### Task details
Transcribe each record exactly. Omit the pictures.

### Exercise data
================
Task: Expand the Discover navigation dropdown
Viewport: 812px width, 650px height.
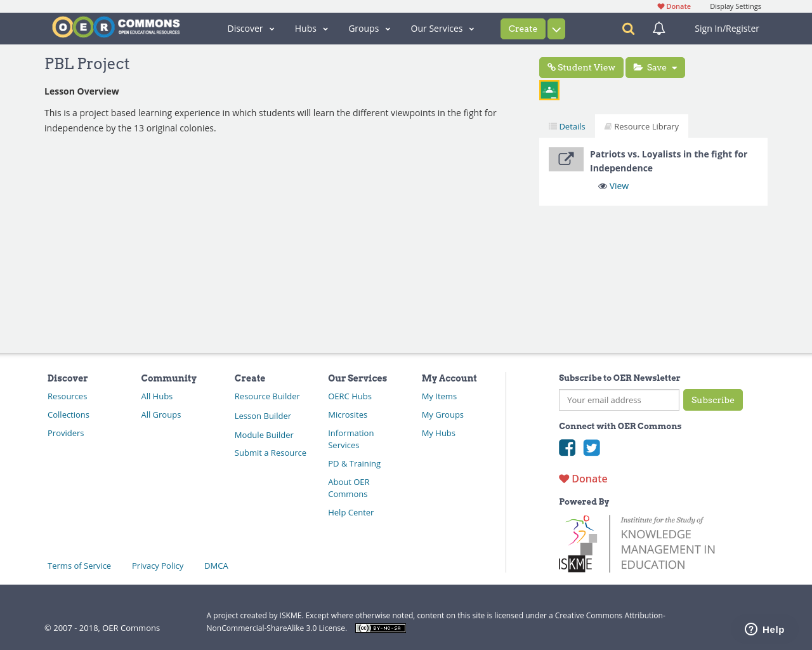Action: [250, 28]
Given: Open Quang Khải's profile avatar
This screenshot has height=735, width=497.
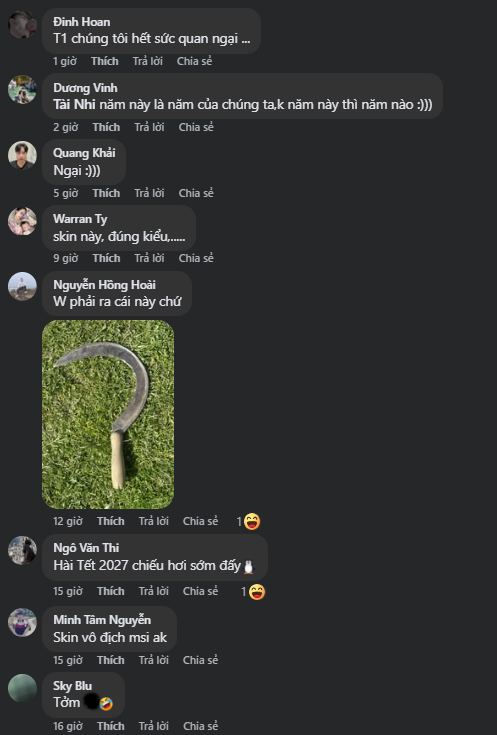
================
### Exercise solution
Task: Expand the Discover navigation dropdown
Viewport: 812px width, 650px height.
Action: [250, 28]
Given: Open Quang Khải's profile avatar
This screenshot has height=735, width=497.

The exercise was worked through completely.